Mala prosba, prosze napiszcie, czy w naszym projekcie "ten problem" tez ma miejsce??? Czy jest to poprawnie zaplanowane... Ja nie dokonca rozumie o co chodzi  :sad: 
Nasz dom jest z poddaszem uzytkowym.




Dzieki i pozdrawiam,
Marta

----------


## denes

Dalas przekroj sciany kolankowej, daj rysunek szczytowej. Dodatkowo potrzebny jest rysunek ocieplenia strychu, a nie poddasza uzytkowego.

----------


## marta_zaz

> Dalas przekroj sciany kolankowej, daj rysunek szczytowej. Dodatkowo potrzebny jest rysunek ocieplenia strychu, a nie poddasza uzytkowego.

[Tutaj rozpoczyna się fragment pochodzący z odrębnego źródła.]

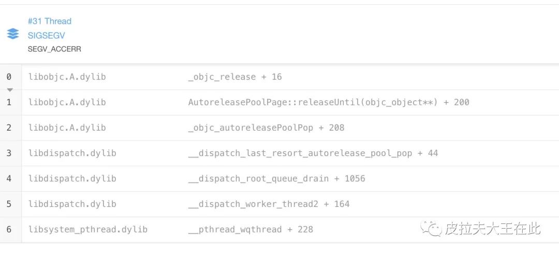Click the libsystem_pthread.dylib library name

tap(88, 230)
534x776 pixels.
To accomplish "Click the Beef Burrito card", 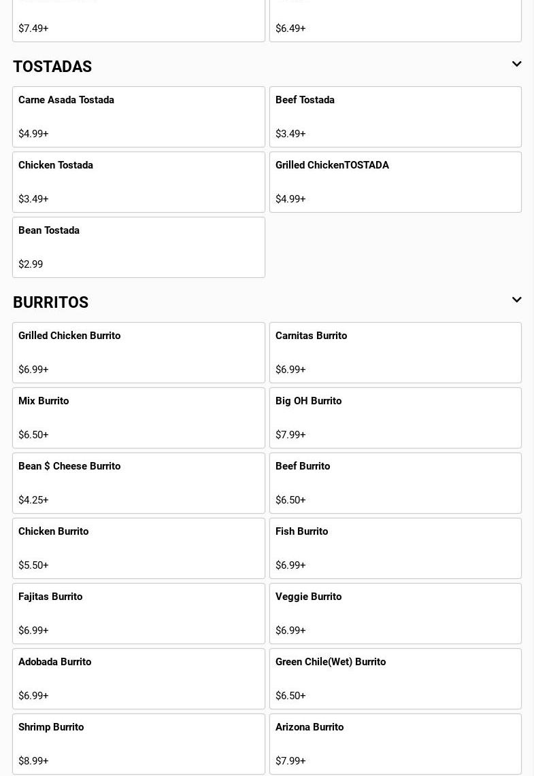I will pyautogui.click(x=395, y=483).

No wlasnie   :oops:   i stad moje pytanie...



link do wiekszego pliku:

http://www.fotosik.pl/pokaz_obrazek/...08c4be485.html



link do wiekszego pliku:

http://www.fotosik.pl/pokaz_obrazek/...091dd8142.html

Dziekuje raz jeszcze i pozdrawiam,
Marta

----------


## denes

Wg mnie wyglada poprawnie. Blad wystepuje, gdy ocieplenie nie idzie po calej polaci dachu a jedynie do wysokosci podlogi stropu. Wtedy sciana szczytowa pozostaje od strony wewnetrznej nieocieplona.

----------


## marta_zaz

> Wg mnie wyglada poprawnie. Blad wystepuje, gdy ocieplenie nie idzie po calej polaci dachu a jedynie do wysokosci podlogi stropu. Wtedy sciana szczytowa pozostaje od strony wewnetrznej nieocieplona.


Dziekuje bardzo za odpowiedz  :big grin:  

Pozdrawiam,
Marta

----------


## dominikams

> Wg mnie wyglada poprawnie. Blad wystepuje, gdy ocieplenie nie idzie po calej polaci dachu a jedynie do wysokosci podlogi stropu. Wtedy sciana szczytowa pozostaje od strony wewnetrznej nieocieplona.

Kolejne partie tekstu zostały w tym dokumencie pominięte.